Josh Finan as Cain in Shook
(Photo: The Other Richard/Southwark Playhouse)
022 – Shook, by Samuel Bailey
Samuel Bailey’s play Shook is set in a young offenders’ institution, where three young men have signed up for a vocational class. But they have not chosen the usual options of carpentry or bricklaying. They’re being taught parenting skills – how to look after a baby – because these three teenagers are, or about to become, fathers. Within the confines of a single bare room in the detention centre, Bailey gives us a glimpse of the challenging lives of young men who are still boys caught in a cycle of criminality as a result of their dysfunctional families, macho models of masculinity, and social prejudice. The play is sharp, funny, thought-provoking and very moving. It is all the more remarkable for being Sam’s full-length debut work.
Shook won the 2019 Papatango New Writing Award, and was produced by Papatango at the Southwark Playhouse in November 2019, before a short UK Tour. It was scheduled to transfer to the Trafalgar Theatre in London’s West End in Spring 2020, but sadly this run was cancelled by the Covid lockdown. Papatango released a filmed version of their production of Shook online in February 2021, which is available to view until 28th March 2021 on the Papatango website. Click here to visit Papatango.

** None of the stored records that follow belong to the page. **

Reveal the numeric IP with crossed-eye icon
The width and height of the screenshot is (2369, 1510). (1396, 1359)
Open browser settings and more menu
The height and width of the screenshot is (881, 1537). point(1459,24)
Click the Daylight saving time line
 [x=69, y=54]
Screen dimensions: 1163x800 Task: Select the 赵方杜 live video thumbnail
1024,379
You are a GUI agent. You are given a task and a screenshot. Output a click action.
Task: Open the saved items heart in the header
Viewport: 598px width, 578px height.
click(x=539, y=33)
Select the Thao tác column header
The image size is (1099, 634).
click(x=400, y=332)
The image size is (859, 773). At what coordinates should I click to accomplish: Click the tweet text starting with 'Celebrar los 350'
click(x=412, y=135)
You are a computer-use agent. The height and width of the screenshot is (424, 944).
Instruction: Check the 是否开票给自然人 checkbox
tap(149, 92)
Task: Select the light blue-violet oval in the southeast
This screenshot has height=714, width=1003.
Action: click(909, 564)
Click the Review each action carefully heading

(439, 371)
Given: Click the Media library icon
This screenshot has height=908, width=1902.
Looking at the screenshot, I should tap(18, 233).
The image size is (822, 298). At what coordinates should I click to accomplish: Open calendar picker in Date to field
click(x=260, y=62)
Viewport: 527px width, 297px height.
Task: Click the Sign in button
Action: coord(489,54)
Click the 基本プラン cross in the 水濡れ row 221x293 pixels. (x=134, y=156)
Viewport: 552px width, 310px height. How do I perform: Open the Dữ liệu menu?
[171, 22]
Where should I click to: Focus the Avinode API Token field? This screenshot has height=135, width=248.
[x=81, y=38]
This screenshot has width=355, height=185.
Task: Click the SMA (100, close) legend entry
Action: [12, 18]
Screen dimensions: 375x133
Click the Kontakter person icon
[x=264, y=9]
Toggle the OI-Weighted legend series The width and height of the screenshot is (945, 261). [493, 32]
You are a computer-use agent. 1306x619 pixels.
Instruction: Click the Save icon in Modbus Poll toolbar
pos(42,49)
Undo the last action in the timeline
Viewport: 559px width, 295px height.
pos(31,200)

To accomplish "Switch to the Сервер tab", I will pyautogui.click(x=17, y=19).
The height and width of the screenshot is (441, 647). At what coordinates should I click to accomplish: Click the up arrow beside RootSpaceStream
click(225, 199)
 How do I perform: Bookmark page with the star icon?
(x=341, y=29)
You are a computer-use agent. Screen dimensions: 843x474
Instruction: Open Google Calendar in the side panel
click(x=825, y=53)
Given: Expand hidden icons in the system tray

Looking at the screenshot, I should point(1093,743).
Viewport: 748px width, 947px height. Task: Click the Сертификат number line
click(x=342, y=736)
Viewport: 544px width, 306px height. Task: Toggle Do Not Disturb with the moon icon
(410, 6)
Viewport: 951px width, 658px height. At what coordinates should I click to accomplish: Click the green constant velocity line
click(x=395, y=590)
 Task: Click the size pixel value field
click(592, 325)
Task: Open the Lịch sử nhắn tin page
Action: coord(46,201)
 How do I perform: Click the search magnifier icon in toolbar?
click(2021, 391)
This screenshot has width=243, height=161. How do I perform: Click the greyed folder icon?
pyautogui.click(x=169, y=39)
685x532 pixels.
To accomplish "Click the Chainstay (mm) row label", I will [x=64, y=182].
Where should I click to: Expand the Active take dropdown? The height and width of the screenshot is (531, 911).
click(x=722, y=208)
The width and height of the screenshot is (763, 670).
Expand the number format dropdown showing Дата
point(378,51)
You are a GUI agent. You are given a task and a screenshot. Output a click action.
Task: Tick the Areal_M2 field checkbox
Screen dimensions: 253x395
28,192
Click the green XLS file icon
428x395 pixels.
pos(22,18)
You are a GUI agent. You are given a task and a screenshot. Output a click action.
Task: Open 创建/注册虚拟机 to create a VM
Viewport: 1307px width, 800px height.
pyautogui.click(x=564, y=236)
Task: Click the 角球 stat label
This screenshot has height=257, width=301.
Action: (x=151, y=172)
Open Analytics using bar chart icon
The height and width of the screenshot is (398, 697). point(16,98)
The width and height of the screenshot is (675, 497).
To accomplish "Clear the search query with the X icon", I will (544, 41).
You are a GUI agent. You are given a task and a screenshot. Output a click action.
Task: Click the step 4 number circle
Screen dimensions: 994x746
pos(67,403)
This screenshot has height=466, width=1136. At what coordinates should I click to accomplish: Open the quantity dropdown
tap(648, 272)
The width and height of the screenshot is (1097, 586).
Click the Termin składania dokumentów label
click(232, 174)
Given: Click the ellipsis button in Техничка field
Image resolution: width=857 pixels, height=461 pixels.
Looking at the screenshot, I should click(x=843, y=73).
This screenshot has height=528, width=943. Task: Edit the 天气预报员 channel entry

I’m delighted to welcome the playwright Samuel Bailey, as well as George Turvey, the Artistic Director of Papatango and director of their production of Shook, to talk about this exceptional new play.
Note: this episode contains strong language.
Samuel Bailey was born in London and raised in the West Midlands. He began writing plays in Bristol and developed work with the Bristol Old Vic, Tobacco Factory Theatres and Theatre West before moving back to London. He is an alumnus of the Old Vic Theatre’s Old Vic 12 program and of the Orange Tree Writers’ Collective. His play Shook won the 2019 Papatango award. He currently has a new play in progress for Paines Plough and Theatre Royal Plymouth, as well as a film script for Peter Cattaneo, the director of The Full Monty.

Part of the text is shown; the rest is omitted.